* BEGIN *

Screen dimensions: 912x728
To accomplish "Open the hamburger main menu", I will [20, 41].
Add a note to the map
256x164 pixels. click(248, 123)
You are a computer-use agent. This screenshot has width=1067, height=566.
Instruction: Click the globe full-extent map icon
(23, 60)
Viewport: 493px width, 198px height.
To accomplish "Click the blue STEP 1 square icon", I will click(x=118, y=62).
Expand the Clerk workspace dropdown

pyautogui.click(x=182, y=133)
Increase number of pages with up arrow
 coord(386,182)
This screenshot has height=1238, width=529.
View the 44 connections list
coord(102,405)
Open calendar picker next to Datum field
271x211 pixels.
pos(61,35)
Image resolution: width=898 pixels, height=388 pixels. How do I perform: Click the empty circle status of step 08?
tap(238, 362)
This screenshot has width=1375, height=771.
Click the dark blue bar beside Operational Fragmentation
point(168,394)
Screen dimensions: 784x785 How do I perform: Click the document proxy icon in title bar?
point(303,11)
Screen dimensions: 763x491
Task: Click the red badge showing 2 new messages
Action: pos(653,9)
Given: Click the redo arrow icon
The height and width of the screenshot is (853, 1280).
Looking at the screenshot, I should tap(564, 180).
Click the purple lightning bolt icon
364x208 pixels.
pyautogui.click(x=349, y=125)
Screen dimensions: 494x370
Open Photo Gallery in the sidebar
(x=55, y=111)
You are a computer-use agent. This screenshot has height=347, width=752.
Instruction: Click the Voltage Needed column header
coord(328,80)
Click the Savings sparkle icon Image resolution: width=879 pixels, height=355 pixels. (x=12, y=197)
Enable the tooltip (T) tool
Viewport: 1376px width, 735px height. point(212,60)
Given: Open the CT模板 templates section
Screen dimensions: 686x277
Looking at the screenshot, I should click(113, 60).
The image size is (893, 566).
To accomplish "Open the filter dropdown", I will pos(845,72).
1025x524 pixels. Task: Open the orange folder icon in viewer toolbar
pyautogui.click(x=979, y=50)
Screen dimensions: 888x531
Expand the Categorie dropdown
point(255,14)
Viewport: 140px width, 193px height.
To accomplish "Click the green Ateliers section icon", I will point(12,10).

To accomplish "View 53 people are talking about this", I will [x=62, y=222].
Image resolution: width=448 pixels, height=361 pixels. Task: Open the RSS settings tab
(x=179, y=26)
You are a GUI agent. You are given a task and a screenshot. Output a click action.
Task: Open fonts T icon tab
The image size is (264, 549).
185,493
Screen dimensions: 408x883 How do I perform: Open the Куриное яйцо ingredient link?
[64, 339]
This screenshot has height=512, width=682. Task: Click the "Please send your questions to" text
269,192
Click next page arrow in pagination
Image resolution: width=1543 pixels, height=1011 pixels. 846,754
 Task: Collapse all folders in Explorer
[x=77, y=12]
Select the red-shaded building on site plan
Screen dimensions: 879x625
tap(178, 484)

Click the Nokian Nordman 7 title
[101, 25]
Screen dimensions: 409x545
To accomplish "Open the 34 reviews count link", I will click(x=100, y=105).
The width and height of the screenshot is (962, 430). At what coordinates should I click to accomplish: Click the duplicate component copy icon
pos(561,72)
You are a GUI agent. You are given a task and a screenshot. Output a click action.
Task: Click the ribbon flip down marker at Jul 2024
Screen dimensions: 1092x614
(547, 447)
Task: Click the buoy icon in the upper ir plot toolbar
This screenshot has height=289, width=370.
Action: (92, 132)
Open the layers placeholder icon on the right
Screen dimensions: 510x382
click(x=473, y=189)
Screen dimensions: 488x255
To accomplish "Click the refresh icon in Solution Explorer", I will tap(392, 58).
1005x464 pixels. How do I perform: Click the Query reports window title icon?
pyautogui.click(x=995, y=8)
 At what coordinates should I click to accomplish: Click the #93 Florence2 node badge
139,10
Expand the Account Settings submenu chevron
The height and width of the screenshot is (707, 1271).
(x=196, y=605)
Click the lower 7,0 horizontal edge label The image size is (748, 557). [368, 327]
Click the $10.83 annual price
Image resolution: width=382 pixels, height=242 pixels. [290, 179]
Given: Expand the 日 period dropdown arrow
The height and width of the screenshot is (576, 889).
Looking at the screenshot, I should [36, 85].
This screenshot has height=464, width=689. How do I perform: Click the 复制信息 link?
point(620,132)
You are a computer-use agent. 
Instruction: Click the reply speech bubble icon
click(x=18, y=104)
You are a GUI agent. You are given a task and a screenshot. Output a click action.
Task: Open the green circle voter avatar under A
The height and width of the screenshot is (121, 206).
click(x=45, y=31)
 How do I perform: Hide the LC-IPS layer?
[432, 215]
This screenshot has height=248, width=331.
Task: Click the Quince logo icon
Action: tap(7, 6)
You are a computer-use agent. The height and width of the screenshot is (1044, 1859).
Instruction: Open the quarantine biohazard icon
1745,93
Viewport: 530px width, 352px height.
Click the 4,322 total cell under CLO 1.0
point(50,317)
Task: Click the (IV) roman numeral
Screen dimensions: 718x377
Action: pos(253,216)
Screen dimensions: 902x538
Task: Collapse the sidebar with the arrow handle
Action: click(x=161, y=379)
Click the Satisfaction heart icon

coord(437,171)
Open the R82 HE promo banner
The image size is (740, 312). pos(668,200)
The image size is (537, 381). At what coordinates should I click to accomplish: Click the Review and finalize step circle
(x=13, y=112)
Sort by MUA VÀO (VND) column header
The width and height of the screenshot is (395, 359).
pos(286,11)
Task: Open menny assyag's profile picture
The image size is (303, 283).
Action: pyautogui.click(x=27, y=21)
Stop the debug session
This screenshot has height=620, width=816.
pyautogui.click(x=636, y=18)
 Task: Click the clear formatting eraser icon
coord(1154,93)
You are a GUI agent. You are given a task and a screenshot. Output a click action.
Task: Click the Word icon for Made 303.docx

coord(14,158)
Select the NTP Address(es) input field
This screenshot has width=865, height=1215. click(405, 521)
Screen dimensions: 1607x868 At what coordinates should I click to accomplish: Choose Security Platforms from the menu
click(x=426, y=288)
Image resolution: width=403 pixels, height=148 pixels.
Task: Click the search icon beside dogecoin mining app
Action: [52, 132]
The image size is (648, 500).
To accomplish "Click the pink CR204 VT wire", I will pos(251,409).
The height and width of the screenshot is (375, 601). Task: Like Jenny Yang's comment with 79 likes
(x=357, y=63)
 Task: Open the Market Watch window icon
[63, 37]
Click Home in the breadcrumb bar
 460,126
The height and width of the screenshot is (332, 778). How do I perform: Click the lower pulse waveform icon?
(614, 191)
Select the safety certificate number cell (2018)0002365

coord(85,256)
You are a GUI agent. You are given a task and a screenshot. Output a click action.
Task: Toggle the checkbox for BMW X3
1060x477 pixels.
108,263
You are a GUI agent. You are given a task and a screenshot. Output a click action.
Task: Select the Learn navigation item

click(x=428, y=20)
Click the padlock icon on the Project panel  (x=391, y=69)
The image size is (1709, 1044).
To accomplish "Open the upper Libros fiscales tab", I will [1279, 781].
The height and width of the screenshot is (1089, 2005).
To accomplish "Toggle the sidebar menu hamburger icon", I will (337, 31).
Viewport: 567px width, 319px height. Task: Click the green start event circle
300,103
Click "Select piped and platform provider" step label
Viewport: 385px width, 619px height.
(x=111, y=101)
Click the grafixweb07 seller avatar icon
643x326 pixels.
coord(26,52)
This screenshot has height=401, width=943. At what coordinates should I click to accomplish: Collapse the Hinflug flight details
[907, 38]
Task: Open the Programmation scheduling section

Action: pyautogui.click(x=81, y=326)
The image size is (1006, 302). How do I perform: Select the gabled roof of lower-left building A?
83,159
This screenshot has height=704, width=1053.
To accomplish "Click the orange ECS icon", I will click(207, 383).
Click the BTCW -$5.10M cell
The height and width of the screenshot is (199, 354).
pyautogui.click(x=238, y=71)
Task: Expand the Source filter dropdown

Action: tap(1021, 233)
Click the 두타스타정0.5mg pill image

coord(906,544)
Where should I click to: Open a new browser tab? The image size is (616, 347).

* END *

Task statement
Give everything from the line containing "The image size is (1709, 1044)." down through the line containing "will (337, 31)." as a two-column CSV with the headers instruction and answer. Use one line per row, and put each value in a single quoted field with its line breaks turned into spaces.

Task result
instruction,answer
"The image size is (1709, 1044). To accomplish ""Open the upper Libros fiscales tab"",","I will [1279, 781]."
"The height and width of the screenshot is (1089, 2005). To accomplish ""Toggle the sidebar menu hamburger icon"",","I will (337, 31)."